--- Pixel coordinate grounding data ---

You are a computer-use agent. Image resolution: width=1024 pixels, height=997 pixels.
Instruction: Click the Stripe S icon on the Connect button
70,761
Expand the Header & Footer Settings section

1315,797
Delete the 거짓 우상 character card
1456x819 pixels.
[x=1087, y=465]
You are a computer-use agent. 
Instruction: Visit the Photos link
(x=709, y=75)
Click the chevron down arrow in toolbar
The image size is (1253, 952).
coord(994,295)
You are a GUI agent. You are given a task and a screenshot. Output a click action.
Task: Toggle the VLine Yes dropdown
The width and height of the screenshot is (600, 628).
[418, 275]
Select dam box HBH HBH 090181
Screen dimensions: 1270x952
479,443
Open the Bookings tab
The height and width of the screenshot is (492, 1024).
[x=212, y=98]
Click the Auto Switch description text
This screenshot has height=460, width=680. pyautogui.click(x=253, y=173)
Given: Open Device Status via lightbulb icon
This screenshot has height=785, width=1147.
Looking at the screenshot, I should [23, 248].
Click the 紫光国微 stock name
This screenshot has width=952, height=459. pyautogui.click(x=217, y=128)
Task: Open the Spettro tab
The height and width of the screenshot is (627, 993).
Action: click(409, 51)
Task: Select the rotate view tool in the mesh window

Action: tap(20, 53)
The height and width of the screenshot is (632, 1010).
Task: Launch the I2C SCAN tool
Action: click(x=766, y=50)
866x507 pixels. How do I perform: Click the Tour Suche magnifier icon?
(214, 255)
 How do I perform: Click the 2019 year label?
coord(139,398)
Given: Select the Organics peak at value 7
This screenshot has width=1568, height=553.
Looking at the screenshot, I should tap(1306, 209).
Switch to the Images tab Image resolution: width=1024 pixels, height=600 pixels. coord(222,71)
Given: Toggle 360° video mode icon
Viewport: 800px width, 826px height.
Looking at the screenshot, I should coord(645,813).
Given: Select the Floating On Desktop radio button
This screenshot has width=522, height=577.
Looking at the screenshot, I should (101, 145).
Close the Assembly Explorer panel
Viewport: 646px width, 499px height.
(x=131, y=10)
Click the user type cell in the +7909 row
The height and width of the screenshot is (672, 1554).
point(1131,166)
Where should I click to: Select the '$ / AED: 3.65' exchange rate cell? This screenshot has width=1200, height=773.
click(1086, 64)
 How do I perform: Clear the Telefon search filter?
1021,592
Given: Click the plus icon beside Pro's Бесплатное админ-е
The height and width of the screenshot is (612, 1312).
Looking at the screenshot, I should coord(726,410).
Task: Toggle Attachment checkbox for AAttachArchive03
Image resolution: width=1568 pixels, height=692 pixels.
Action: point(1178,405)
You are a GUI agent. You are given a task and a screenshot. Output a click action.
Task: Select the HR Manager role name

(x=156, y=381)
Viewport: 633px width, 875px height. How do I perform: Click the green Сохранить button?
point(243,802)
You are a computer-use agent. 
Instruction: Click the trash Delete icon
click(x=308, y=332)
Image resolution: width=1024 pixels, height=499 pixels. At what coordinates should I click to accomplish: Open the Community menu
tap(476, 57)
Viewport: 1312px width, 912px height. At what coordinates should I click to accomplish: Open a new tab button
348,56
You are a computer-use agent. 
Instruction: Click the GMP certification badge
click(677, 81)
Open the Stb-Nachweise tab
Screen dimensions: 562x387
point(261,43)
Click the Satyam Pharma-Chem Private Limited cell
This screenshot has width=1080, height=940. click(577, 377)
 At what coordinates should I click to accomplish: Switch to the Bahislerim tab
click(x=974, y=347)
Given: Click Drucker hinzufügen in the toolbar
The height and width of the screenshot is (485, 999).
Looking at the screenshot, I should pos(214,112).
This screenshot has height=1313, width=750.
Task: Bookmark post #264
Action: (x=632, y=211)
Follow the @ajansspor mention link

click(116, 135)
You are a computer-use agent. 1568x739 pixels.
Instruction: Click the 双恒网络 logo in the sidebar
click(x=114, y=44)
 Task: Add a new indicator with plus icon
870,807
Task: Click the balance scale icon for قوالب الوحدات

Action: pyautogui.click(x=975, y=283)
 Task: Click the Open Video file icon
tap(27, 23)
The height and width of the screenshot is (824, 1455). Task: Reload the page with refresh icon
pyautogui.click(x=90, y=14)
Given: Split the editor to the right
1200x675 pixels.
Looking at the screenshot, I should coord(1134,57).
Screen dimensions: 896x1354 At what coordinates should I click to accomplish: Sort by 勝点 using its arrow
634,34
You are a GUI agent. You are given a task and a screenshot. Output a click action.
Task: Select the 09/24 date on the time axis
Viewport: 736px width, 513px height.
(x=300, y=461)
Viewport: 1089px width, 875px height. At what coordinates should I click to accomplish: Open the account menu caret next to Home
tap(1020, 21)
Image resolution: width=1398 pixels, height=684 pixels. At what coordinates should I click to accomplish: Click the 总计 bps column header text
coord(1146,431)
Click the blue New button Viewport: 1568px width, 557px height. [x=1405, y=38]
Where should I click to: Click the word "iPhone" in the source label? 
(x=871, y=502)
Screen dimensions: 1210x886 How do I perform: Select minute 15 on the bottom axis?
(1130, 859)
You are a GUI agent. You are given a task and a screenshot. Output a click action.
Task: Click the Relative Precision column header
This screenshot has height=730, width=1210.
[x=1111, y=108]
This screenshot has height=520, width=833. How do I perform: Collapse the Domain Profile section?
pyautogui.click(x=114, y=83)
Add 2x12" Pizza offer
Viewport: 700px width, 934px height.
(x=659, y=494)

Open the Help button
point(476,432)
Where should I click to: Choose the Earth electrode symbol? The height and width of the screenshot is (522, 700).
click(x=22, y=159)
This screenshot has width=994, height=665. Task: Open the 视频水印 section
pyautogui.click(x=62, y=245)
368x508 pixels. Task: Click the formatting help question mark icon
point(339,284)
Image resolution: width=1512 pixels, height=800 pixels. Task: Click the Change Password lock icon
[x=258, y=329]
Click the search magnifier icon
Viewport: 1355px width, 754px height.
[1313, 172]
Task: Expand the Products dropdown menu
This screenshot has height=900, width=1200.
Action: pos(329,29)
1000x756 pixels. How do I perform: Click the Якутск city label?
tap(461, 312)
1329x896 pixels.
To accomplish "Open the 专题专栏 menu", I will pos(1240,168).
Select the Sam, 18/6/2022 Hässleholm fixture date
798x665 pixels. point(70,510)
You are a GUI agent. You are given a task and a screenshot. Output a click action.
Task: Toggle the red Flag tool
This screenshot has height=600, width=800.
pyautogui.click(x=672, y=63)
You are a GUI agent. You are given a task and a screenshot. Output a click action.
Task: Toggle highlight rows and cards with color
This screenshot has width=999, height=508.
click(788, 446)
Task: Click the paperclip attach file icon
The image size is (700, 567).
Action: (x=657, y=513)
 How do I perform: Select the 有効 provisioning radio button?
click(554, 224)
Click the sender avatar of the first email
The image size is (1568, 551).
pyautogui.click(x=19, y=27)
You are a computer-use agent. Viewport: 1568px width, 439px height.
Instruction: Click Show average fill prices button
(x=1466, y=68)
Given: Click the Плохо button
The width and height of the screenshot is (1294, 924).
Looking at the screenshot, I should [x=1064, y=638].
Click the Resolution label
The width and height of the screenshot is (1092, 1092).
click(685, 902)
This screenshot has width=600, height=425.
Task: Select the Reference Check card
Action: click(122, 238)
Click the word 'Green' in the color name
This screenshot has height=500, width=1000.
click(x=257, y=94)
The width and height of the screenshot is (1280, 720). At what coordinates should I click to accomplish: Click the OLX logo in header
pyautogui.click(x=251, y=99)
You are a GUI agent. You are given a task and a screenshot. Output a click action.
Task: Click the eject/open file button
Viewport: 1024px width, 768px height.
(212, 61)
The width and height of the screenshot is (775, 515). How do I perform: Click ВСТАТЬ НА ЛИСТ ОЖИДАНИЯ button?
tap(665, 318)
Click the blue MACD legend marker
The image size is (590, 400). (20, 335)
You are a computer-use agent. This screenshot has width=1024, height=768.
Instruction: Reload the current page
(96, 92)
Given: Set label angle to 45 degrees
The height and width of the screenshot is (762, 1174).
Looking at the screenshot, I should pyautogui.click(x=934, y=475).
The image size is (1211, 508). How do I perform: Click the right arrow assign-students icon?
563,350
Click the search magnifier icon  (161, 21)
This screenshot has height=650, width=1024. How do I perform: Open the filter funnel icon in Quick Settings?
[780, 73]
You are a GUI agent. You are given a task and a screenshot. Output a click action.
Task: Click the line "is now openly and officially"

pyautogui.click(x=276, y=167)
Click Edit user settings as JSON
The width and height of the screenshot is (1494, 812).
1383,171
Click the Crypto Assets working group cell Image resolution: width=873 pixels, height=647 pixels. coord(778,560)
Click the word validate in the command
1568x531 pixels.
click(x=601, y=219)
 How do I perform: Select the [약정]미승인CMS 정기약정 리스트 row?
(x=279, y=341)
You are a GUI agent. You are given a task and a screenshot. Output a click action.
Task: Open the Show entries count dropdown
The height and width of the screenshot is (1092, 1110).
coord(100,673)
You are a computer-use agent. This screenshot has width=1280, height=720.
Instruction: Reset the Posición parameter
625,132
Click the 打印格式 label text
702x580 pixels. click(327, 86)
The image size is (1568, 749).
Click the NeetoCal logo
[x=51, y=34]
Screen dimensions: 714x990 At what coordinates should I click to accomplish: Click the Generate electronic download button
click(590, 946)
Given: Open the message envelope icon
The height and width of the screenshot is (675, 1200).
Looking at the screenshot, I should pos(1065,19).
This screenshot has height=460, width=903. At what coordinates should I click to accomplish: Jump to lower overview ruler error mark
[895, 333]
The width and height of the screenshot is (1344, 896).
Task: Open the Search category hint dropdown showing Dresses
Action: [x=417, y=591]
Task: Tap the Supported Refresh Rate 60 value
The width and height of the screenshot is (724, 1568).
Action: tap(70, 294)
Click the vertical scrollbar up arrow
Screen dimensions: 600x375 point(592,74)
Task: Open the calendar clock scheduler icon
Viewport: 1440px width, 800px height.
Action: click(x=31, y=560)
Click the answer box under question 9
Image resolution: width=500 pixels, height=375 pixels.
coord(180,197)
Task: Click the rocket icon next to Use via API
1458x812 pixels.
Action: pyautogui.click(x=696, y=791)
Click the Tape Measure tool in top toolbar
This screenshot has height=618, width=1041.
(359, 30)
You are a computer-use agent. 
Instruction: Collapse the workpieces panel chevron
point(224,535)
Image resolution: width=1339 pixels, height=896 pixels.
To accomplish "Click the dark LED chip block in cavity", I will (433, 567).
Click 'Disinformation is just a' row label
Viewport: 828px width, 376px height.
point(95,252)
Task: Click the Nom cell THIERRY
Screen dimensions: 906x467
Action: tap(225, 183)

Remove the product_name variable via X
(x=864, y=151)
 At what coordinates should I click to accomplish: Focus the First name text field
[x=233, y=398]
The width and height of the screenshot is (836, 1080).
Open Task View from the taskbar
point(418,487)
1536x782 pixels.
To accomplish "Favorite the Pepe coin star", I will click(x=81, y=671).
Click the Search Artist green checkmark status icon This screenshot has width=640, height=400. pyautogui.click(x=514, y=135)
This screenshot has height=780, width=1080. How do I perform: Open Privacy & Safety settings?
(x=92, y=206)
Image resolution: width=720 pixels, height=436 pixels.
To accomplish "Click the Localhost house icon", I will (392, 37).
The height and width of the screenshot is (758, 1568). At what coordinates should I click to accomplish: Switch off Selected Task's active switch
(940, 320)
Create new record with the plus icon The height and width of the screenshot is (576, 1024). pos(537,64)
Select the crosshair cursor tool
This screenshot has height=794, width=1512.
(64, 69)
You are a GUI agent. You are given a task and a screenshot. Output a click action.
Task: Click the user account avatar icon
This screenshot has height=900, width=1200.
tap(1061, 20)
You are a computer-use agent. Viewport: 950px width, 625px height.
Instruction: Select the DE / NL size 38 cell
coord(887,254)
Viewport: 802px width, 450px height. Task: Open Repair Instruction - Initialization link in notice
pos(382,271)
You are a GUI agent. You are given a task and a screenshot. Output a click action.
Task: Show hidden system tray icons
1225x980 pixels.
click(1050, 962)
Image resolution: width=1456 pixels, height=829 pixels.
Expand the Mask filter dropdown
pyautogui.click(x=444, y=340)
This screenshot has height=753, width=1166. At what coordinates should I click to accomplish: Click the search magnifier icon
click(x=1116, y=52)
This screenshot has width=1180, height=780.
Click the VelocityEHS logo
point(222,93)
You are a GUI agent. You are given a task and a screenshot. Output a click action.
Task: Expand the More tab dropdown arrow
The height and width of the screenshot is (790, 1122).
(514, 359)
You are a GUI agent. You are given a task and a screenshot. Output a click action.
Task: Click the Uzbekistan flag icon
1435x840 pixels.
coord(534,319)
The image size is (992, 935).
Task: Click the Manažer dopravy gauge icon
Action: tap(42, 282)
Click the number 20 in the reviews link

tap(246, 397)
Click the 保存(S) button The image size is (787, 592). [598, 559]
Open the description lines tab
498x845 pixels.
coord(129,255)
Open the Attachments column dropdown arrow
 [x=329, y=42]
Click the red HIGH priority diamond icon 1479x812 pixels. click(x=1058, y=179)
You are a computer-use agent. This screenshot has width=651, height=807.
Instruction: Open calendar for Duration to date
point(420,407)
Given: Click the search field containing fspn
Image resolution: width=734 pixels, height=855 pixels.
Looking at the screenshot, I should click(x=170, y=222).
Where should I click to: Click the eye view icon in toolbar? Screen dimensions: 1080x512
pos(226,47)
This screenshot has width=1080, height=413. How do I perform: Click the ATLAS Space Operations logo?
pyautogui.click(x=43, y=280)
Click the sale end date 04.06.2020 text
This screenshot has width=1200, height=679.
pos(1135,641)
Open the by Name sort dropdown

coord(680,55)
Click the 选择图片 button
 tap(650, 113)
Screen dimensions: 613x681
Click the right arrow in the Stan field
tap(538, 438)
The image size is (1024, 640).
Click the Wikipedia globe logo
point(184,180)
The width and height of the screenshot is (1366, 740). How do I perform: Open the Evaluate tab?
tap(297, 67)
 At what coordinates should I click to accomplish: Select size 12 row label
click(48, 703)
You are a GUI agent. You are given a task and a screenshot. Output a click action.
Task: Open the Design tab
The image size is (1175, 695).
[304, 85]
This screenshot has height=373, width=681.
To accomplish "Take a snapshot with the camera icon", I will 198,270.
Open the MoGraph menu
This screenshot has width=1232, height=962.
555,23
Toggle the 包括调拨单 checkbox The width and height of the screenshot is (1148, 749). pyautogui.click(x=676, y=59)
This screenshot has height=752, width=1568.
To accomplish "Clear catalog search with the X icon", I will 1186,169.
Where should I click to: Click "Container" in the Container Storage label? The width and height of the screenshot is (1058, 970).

--- Goal of the exercise ---
Starting at the line that contains "Image resolution: width=1456" and stopping after the line that contains "Task: Click the Uzbekistan flag icon", write out every line exactly as it appears above, and no other line.

--- Task result ---
Image resolution: width=1456 pixels, height=829 pixels.
Expand the Mask filter dropdown
pyautogui.click(x=444, y=340)
This screenshot has height=753, width=1166. At what coordinates should I click to accomplish: Click the search magnifier icon
click(x=1116, y=52)
This screenshot has width=1180, height=780.
Click the VelocityEHS logo
point(222,93)
You are a GUI agent. You are given a task and a screenshot. Output a click action.
Task: Expand the More tab dropdown arrow
The height and width of the screenshot is (790, 1122).
(514, 359)
You are a GUI agent. You are given a task and a screenshot. Output a click action.
Task: Click the Uzbekistan flag icon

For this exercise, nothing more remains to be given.